The process of preserving human bodies with the prospect of their subsequent revival is called cryonics. There are only four large companies in the world involved in this business.
These are the American Institute of Cryonics with 240 customers, the American Alcor with 208 bodies and 1600 potential storage units, the Russian KrioRus with 92 clients, and the Chinese Yinfeng with about a dozen cadavers.
The very first person to undergo cryopreservation is James Bedford. He died in 1967, and for the last 56 years his body has been kept in a container of liquid nitrogen, which has been passed from hand to hand several times, and finally ended up in Alcor in the 90s.
Unfortunately for James, successful “canning” of the body is not limited to deep freezing, so he is unlikely to resurrect to appreciate all the charms of a warming climate. However, people who got into cryocontainers not so long ago can hope for something similar. The mentioned companies seem to have figured out the safe technology for freezing human bodies.
What is the freezing process
One of the conditions is the start of the process a few seconds after the client has stopped showing signs of life. Here it would be appropriate to consider how things are going at the market leader, Alcor, especially since its public relations department maintains a fascinating blog about the company’s work.

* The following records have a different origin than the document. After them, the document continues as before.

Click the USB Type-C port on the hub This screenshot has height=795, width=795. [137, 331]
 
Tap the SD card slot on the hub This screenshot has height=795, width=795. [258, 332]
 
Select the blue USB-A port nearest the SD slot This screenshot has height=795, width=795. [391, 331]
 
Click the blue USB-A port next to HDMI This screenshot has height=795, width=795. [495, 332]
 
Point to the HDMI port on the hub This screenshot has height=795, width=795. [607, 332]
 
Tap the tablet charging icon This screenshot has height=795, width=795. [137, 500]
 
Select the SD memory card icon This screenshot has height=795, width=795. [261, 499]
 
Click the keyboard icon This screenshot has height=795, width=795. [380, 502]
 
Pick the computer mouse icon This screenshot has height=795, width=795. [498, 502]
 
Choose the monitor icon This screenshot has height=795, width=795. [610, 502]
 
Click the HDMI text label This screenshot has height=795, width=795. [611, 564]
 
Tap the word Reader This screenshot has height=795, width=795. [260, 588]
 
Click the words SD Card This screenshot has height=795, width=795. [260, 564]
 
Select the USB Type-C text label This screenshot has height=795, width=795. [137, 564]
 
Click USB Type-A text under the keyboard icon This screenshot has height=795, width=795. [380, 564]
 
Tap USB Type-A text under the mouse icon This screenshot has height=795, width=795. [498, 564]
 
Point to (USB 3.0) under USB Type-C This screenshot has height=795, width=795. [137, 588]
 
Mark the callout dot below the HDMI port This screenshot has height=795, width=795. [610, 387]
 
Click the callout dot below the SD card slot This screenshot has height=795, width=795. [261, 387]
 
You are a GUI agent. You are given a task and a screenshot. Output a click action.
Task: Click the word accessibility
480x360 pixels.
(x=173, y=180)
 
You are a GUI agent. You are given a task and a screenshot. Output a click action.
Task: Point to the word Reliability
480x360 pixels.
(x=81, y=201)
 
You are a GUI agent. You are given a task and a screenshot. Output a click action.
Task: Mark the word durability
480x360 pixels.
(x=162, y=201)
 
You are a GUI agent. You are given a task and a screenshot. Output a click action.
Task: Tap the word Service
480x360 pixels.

Freezing and storage companies have to be very careful with the law initially, as freezing a living person is considered murder in most countries and should probably be prosecuted. The procedure cannot begin until the client is officially declared dead, but the problem is that the brain and other vital organs quickly lose their “consumer qualities” after death.
To respond within seconds, Alcor uses cryogenics. Their permanent locations are Florida and California, but on a temporary basis they may be located in locations with a high concentration of undead clients.
As soon as one of those who ordered the service is in critical condition, a team of 4 doctors is sent to him. These specialists patiently wait until the client ceases to show signs of life, after which they immerse his body in an ice bath and treat with a variety of chemicals.
The body is then transported to an operations lab in Scottsdale, Arizona, either by an Alcor cargo van or by a commercial airline. At this stage, the body cools down, but not too dramatically, since at minus 35 degrees Celsius, ice crystals of ice form in the blood and organs, which is considered completely unacceptable.
In the lab, the client’s blood is pumped out and a drug called “M22” takes its place. This is something like antifreeze, which allows you to carry out the so-called “vitrification”, that is, in fact, to freeze the body without the formation of a large amount of ice. The body is then cooled to -196 degrees Celsius and placed in a tank of liquid nitrogen.
It’s completely unclear. The idea of the business is to revive the deceased, but so far this is not possible for obvious reasons. What is needed here is a technology that will not only unfreeze the client without damaging his vital organs, but also somehow reverse what caused the person to die. But this snag does not bother business owners at all. They make money as if nothing had happened, and very good money.
Alcor and Yinfeng charge about $200,000 for a whole body freeze and $80,000 for a head. The services of the Cryonics Institute are much cheaper: $28,000 for the whole body. KrioRus – $36,000 for the whole body and from $15,000 only for the brain.
Alcor’s high cost is partly due to the $115,000 of the proceeds being invested at interest in a special fund managed by financial conglomerate Morgan Stanley.
It is assumed that the stock market will not collapse and will grow at a rate that will allow maintaining the client’s supply of liquid nitrogen for tens, and if necessary, hundreds of years. In order to prevent the investment council from wasting money, Alcor obliges its members to sign a contract under which they agree to freeze dead close relatives.
What happens if companies fail to resurrect or otherwise revive their customers?
Advertising on the Alcor website seems to say that the contract obliges to provide this service, but if you look closely at the text of the document, you can find a very interesting paragraph there. It says here that the company’s specialists do not yet have a clue how this can be done, and whether it is legal.
But anyway, if the client is not revived, he will not be able to make a claim to the service provider. No matter how absurd it may sound.